Three points. First, “the other book, in the other hand” confirms a second diary series, of which no volume survives, and suggests the excision of volumes II and III was of a piece with its keeping. Second, “N.” appears eleven times in volume IV and is nowhere expanded; the Vigil Book offers three candidates and I decline to choose in print. Third — and this the paper’s argument — her figure of the fly-paper hour recurs in the ritual papers of the sealed archive in a form that shows it was not private to her: it had become, by the 1880s, the Order’s own term for the state the second station induces. When a society borrows a member’s private image for its liturgy, the member has usually written the liturgy. I believe Considine wrote a great deal more of the late ritual corpus than the register’s single Keepership implies, and that the missing volumes were removed precisely because they showed it.


“On the deviations in the Seals of the Gates” — by D. R. Mostyn. Cygnus, second series, no. 55 (2011)

Excerpt; the paper’s plates are available in the catalogue records of VI.1919.12–18.

Set any of the seven Seals beside its exemplar in the Solomonic manuscripts and the eye reports a good copy. Measure, and the report collapses. In every Seal the characters within the inscribed square stand in the wrong cells — wrong, that is, by the manuscripts, but wrong identically: the displacement of any character can be predicted from the displacement of any other, in all seven, by a rule I can exhibit but not explain. The engraved line that wanders through each square — which the exemplars do not possess at all — visits the displaced cells in a fixed order, entering and leaving each Seal’s square at points that correspond across the set.

Two conclusions may be drawn safely. The Seals were engraved from a single scheme, by an engraver following instructions he need not have understood; and the scheme is arithmetical, not decorative. A third conclusion I resisted for some years and now merely postpone: that the wandering line is not an ornament upon the square but a reading of it, and that the Order did not display these objects to be admired. They are exercises. The question the paper cannot answer is what faculty they exercise, since the Order examined its candidates, by its own account, in nothing so wholesome as arithmetic.


“Rent and ritual: the Order’s household accounts, 1811–1917” — by J. Feather. Cygnus, second series, no. 47 (2003)

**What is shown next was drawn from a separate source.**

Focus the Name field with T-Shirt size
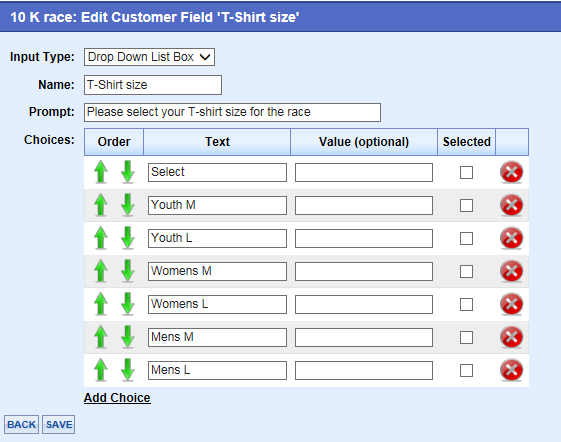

Excerpt. The accounts are the best-preserved class of document in the sealed archive and may be consulted in full by arrangement.

Societies of the Order’s kind are studied through their doctrines because their doctrines survive; their ledgers, which survive less often, are the better witness. The Order paid £28 per annum for its rooms in 1811, £85 by 1901, quarterly, by banker’s draft, never late in one hundred and six years. Candles are bought in bulk each quarter-day and at no other time, from which the calendar of the Watch can be reconstructed more securely than from any ritual paper. Refreshment appears once yearly, modestly. In 1893 the accounts record nine shillings “to the glazier, for the window broke at the equinox,” and the ritual papers record nothing at all, which is the usual proportion between what happened and what was written down.

The last entries are the strangest in their ordinariness. The rent was paid through Lady Day 1919 on rooms the register shows the Order never entered after October 1917. Someone was discharging the obligations of a body that had ceased to exist, punctually, for six quarters, and the accounts do not say who, because accounts never do.